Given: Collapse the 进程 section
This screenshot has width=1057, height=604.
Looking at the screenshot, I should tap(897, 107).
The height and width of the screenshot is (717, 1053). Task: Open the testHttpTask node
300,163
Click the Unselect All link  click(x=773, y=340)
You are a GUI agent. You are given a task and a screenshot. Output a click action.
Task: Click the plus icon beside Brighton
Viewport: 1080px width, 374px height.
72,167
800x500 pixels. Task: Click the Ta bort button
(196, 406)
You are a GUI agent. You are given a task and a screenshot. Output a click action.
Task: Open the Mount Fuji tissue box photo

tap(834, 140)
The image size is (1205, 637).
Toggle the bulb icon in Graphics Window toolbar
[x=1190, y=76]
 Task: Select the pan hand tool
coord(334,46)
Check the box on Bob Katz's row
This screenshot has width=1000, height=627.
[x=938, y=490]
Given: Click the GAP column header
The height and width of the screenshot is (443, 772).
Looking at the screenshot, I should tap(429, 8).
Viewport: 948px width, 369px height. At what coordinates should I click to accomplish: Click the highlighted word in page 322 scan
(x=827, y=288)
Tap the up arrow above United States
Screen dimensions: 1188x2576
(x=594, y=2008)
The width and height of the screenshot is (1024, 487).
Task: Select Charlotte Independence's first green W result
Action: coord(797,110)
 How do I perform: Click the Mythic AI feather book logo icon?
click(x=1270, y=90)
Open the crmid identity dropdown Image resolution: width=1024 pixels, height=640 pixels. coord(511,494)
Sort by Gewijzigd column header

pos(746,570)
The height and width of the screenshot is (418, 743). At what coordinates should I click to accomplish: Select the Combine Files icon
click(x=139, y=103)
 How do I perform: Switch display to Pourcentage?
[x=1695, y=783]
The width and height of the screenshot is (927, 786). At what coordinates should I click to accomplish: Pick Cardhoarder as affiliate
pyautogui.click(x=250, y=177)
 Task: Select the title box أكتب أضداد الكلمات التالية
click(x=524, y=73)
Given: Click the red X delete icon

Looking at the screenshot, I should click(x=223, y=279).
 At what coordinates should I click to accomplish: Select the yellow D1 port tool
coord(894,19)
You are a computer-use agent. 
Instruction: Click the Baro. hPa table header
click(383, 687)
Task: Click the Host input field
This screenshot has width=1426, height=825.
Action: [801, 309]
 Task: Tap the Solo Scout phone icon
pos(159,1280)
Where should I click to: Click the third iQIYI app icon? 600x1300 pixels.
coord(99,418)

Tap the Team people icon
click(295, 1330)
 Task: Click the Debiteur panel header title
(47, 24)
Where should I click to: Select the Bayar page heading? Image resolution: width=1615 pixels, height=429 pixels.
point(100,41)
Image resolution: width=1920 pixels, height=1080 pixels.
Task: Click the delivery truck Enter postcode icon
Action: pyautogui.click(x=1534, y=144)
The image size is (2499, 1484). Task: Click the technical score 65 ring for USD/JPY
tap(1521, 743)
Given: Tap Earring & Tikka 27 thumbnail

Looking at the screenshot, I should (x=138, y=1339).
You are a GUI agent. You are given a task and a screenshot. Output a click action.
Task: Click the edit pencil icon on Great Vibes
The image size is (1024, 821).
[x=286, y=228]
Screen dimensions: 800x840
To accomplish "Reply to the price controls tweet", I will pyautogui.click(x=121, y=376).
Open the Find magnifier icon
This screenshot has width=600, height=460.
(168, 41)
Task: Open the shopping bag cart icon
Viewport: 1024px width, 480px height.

■ **WHAT YOU NEED TO DO**
Line by line, transcribe the material above without leaving anything out.

■ **RESPONSE**
Given: Collapse the 进程 section
This screenshot has width=1057, height=604.
Looking at the screenshot, I should tap(897, 107).
The height and width of the screenshot is (717, 1053). Task: Open the testHttpTask node
300,163
Click the Unselect All link  click(x=773, y=340)
You are a GUI agent. You are given a task and a screenshot. Output a click action.
Task: Click the plus icon beside Brighton
Viewport: 1080px width, 374px height.
72,167
800x500 pixels. Task: Click the Ta bort button
(196, 406)
You are a GUI agent. You are given a task and a screenshot. Output a click action.
Task: Open the Mount Fuji tissue box photo

tap(834, 140)
The image size is (1205, 637).
Toggle the bulb icon in Graphics Window toolbar
[x=1190, y=76]
 Task: Select the pan hand tool
coord(334,46)
Check the box on Bob Katz's row
This screenshot has width=1000, height=627.
[x=938, y=490]
Given: Click the GAP column header
The height and width of the screenshot is (443, 772).
Looking at the screenshot, I should tap(429, 8).
Viewport: 948px width, 369px height. At what coordinates should I click to accomplish: Click the highlighted word in page 322 scan
(x=827, y=288)
Tap the up arrow above United States
Screen dimensions: 1188x2576
(x=594, y=2008)
The width and height of the screenshot is (1024, 487).
Task: Select Charlotte Independence's first green W result
Action: coord(797,110)
 How do I perform: Click the Mythic AI feather book logo icon?
click(x=1270, y=90)
Open the crmid identity dropdown Image resolution: width=1024 pixels, height=640 pixels. coord(511,494)
Sort by Gewijzigd column header

pos(746,570)
The height and width of the screenshot is (418, 743). At what coordinates should I click to accomplish: Select the Combine Files icon
click(x=139, y=103)
 How do I perform: Switch display to Pourcentage?
[x=1695, y=783]
The width and height of the screenshot is (927, 786). At what coordinates should I click to accomplish: Pick Cardhoarder as affiliate
pyautogui.click(x=250, y=177)
 Task: Select the title box أكتب أضداد الكلمات التالية
click(x=524, y=73)
Given: Click the red X delete icon

Looking at the screenshot, I should click(x=223, y=279).
 At what coordinates should I click to accomplish: Select the yellow D1 port tool
coord(894,19)
You are a computer-use agent. 
Instruction: Click the Baro. hPa table header
click(383, 687)
Task: Click the Host input field
This screenshot has width=1426, height=825.
Action: [801, 309]
 Task: Tap the Solo Scout phone icon
pos(159,1280)
Where should I click to: Click the third iQIYI app icon? 600x1300 pixels.
coord(99,418)

Tap the Team people icon
click(295, 1330)
 Task: Click the Debiteur panel header title
(47, 24)
Where should I click to: Select the Bayar page heading? Image resolution: width=1615 pixels, height=429 pixels.
point(100,41)
Image resolution: width=1920 pixels, height=1080 pixels.
Task: Click the delivery truck Enter postcode icon
Action: pyautogui.click(x=1534, y=144)
The image size is (2499, 1484). Task: Click the technical score 65 ring for USD/JPY
tap(1521, 743)
Given: Tap Earring & Tikka 27 thumbnail

Looking at the screenshot, I should (x=138, y=1339).
You are a GUI agent. You are given a task and a screenshot. Output a click action.
Task: Click the edit pencil icon on Great Vibes
The image size is (1024, 821).
[x=286, y=228]
Screen dimensions: 800x840
To accomplish "Reply to the price controls tweet", I will pyautogui.click(x=121, y=376).
Open the Find magnifier icon
This screenshot has width=600, height=460.
(168, 41)
Task: Open the shopping bag cart icon
Viewport: 1024px width, 480px height.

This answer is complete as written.